• [Stored data]:
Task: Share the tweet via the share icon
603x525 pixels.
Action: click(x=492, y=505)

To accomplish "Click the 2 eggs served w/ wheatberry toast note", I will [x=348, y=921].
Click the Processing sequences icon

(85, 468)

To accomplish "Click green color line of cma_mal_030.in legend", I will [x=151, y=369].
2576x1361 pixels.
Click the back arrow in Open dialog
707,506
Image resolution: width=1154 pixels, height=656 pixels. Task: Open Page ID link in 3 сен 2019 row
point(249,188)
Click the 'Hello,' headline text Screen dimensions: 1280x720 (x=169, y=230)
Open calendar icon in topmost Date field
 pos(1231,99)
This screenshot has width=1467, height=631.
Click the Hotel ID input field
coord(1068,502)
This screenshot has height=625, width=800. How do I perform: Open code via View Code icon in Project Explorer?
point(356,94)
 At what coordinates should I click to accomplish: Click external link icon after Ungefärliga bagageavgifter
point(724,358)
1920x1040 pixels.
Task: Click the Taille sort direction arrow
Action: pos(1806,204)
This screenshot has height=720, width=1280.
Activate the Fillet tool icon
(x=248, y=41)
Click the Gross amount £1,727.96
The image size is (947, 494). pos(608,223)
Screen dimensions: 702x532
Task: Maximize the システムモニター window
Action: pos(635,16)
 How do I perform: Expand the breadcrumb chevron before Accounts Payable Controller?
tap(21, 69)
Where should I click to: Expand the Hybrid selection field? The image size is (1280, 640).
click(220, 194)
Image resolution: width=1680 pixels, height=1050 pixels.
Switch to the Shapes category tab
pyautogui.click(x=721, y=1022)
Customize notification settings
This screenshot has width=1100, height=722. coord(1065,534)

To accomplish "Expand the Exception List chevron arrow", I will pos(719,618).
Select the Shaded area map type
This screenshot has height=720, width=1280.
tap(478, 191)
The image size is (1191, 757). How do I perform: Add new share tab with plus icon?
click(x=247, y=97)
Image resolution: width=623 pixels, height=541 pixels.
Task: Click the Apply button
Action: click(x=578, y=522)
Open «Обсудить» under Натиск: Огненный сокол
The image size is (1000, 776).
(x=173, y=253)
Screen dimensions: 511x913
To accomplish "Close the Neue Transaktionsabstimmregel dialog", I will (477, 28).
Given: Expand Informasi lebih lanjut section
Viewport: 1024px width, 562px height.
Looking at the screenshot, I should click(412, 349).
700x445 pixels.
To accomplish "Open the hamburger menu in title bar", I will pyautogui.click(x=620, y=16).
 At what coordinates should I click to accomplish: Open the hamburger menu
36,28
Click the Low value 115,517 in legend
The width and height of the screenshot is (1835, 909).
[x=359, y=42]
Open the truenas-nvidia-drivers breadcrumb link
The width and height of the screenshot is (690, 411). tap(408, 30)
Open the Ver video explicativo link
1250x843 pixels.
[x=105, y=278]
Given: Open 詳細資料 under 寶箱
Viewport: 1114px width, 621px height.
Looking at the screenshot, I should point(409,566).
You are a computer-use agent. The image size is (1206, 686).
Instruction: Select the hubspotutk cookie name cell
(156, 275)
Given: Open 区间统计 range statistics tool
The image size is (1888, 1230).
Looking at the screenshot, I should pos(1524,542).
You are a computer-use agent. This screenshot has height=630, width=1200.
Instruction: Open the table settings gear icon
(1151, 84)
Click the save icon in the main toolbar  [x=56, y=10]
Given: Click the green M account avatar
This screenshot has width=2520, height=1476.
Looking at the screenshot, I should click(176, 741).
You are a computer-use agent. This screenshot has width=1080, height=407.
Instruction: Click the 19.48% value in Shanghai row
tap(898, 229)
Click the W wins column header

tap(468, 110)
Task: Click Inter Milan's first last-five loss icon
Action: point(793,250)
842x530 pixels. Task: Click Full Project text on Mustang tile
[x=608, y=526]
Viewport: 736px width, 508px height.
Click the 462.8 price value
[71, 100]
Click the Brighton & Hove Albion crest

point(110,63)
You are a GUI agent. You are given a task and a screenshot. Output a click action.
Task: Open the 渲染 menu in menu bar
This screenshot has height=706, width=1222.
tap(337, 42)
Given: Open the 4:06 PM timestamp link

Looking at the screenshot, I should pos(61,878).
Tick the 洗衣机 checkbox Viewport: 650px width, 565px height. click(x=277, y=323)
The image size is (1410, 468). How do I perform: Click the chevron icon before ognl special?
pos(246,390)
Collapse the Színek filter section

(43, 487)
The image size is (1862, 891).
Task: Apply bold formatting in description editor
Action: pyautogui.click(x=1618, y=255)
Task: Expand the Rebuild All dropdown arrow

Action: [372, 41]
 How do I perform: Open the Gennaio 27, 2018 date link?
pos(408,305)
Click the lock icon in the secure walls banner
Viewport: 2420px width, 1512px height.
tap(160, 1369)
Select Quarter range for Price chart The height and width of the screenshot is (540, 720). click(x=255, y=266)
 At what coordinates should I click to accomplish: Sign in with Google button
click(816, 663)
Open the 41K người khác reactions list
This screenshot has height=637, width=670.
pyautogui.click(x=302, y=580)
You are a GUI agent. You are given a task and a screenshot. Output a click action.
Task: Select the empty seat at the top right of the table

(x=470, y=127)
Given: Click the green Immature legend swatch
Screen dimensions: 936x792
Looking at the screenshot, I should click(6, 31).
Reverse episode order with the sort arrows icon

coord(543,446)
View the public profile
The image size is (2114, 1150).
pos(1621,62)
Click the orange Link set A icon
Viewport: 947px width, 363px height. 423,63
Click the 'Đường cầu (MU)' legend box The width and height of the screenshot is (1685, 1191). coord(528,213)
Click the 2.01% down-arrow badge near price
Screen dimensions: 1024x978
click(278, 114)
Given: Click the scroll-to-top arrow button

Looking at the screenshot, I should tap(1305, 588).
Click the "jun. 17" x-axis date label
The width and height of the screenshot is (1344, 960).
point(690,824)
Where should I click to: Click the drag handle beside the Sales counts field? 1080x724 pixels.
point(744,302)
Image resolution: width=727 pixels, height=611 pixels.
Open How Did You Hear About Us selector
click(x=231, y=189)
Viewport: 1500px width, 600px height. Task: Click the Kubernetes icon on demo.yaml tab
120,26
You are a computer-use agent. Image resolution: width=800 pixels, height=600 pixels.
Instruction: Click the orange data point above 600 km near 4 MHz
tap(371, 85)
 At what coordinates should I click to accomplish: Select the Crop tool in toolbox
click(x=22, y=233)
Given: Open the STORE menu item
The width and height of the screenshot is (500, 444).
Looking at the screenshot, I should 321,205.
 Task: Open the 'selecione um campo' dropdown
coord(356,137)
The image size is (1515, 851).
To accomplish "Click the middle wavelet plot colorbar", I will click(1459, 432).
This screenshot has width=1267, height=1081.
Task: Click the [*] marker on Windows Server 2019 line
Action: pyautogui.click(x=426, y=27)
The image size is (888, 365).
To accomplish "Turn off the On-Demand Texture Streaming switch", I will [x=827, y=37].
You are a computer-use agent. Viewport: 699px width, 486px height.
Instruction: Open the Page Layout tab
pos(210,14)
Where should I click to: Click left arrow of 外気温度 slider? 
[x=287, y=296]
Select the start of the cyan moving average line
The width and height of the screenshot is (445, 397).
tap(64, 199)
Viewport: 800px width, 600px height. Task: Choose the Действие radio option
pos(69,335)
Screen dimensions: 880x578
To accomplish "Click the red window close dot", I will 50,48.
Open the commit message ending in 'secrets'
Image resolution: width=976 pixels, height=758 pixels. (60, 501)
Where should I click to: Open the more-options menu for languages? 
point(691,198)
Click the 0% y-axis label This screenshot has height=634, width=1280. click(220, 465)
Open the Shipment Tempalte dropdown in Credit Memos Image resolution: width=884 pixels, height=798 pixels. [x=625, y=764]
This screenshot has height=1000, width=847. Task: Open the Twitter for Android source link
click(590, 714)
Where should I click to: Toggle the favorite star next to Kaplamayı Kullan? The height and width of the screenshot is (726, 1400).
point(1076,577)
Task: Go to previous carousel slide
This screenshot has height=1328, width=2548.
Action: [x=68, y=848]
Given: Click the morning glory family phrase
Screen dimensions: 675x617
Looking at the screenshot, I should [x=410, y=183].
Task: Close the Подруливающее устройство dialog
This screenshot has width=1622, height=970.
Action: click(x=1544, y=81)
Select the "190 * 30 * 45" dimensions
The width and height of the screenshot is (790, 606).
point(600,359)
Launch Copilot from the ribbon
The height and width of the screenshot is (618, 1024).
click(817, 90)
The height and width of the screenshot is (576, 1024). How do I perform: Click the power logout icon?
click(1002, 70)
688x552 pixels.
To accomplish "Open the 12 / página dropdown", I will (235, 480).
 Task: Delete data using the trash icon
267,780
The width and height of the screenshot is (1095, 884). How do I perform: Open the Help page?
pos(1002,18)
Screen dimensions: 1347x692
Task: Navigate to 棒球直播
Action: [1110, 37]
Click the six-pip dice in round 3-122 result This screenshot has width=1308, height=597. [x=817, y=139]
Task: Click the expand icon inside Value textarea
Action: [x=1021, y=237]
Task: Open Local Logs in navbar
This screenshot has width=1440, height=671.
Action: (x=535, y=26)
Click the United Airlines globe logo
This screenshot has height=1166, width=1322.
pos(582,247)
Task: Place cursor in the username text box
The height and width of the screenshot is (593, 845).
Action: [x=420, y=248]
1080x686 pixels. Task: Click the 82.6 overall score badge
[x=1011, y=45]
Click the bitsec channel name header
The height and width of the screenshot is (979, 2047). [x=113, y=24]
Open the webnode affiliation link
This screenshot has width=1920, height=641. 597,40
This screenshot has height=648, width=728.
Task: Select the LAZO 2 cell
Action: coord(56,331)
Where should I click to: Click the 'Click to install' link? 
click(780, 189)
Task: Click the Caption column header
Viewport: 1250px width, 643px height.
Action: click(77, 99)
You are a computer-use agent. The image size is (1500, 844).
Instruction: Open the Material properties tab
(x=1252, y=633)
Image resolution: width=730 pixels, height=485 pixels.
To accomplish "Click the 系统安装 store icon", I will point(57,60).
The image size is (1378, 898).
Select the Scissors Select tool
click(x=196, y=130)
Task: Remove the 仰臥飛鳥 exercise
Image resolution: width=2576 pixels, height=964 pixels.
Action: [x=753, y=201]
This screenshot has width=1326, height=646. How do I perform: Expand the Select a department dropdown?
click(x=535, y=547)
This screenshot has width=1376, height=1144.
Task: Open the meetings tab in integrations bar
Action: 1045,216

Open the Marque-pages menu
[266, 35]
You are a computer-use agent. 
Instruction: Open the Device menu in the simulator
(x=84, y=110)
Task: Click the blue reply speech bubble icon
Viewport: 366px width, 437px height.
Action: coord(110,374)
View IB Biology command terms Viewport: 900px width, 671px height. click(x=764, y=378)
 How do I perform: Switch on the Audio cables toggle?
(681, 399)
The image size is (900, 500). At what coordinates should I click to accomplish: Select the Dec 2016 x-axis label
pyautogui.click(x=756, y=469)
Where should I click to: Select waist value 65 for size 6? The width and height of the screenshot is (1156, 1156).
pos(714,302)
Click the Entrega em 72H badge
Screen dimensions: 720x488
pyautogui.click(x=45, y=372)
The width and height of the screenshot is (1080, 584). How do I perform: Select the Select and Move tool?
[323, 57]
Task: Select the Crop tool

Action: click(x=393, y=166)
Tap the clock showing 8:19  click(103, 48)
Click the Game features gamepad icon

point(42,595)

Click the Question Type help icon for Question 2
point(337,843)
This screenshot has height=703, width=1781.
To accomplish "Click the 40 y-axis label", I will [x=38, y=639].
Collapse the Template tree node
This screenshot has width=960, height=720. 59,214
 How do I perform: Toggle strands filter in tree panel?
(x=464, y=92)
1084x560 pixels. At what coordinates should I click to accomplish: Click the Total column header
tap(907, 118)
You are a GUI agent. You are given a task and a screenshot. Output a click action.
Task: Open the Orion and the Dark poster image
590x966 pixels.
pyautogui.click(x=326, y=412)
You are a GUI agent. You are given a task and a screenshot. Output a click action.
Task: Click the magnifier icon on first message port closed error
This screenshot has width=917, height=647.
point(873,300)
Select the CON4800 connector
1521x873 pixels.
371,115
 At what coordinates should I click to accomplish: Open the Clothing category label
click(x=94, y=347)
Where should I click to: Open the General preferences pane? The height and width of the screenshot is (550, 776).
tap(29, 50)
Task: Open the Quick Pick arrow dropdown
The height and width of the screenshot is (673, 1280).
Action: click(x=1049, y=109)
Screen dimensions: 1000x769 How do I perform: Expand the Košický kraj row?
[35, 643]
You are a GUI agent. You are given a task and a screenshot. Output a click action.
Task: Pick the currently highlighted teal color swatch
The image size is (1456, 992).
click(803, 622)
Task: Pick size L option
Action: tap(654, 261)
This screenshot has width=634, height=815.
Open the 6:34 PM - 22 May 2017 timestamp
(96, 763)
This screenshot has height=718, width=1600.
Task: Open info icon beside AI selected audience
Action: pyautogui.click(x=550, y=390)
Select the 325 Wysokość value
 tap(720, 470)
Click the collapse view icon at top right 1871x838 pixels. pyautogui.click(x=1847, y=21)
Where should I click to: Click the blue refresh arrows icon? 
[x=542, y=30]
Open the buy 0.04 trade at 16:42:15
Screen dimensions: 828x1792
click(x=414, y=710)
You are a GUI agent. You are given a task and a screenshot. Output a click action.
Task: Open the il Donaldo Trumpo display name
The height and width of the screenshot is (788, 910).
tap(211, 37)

• [Task goal]: Could you restate word for word the lines above from the one containing "This screenshot has height=706, width=1222." through the one containing "Select Quarter range", both included, and nothing else?

• [Result for this task]:
This screenshot has height=706, width=1222.
tap(337, 42)
Given: Open the 4:06 PM timestamp link

Looking at the screenshot, I should pos(61,878).
Tick the 洗衣机 checkbox Viewport: 650px width, 565px height. click(x=277, y=323)
The image size is (1410, 468). How do I perform: Click the chevron icon before ognl special?
pos(246,390)
Collapse the Színek filter section

(43, 487)
The image size is (1862, 891).
Task: Apply bold formatting in description editor
Action: pyautogui.click(x=1618, y=255)
Task: Expand the Rebuild All dropdown arrow

Action: [372, 41]
 How do I perform: Open the Gennaio 27, 2018 date link?
pos(408,305)
Click the lock icon in the secure walls banner
Viewport: 2420px width, 1512px height.
tap(160, 1369)
Select Quarter range for Price chart The height and width of the screenshot is (540, 720). click(x=255, y=266)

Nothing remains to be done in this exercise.